*** Opening of Data shown ***

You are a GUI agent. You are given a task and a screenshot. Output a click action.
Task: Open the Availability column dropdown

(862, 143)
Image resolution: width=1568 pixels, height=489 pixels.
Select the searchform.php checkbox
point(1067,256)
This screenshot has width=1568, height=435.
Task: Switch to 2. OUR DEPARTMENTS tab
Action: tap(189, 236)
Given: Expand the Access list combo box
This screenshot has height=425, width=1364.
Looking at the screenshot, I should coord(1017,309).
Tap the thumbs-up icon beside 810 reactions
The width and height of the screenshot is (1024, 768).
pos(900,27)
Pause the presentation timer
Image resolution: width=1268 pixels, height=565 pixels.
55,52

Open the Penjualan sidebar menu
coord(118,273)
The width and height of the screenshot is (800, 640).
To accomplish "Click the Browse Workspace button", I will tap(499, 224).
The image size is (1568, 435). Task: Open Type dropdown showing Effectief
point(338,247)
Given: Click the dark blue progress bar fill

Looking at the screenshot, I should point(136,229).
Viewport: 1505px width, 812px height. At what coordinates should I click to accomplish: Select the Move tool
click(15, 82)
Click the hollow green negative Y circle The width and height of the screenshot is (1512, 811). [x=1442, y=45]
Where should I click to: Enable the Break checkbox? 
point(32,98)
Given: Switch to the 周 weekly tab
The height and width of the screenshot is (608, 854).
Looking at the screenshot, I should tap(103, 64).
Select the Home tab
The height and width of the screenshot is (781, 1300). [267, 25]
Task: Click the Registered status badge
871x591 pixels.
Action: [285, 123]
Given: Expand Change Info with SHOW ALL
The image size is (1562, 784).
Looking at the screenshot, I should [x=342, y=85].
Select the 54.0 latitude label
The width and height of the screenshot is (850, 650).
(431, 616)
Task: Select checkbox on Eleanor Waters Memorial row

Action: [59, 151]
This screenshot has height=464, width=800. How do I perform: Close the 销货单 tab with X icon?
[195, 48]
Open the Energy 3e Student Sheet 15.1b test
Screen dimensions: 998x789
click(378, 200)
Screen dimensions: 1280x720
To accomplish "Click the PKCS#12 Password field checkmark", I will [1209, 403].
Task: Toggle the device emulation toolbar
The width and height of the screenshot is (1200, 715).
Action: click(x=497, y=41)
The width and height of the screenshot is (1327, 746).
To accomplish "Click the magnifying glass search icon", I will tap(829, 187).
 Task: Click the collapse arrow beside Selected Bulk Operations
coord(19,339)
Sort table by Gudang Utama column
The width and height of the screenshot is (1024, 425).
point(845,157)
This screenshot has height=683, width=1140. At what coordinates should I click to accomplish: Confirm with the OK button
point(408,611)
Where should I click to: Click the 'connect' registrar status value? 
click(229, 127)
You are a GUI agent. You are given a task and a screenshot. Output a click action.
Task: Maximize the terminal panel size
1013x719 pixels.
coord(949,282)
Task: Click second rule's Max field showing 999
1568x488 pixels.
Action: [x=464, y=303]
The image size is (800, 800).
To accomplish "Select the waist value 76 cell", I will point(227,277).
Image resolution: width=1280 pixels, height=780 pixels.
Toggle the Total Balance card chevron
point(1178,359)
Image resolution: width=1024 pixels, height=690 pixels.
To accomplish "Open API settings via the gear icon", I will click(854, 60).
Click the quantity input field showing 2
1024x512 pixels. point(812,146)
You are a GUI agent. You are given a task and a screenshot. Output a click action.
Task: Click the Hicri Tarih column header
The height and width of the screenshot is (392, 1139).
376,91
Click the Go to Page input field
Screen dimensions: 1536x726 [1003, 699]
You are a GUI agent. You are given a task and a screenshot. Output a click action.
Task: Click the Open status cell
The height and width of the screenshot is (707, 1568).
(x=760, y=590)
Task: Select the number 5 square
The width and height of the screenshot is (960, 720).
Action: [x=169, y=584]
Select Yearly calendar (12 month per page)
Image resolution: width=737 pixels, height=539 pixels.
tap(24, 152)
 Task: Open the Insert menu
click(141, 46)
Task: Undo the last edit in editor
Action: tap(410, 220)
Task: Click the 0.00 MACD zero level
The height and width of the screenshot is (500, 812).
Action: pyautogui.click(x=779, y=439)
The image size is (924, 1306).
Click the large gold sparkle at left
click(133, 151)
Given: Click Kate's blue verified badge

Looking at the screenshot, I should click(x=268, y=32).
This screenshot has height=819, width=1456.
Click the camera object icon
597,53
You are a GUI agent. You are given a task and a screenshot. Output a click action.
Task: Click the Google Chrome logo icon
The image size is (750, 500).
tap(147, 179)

*** Close of Data shown ***

§ Exercise requirements:
Select, from the listing, all lines that include the word "cell".

§ Response:
To accomplish "Select the waist value 76 cell", I will point(227,277).
Task: Click the Open status cell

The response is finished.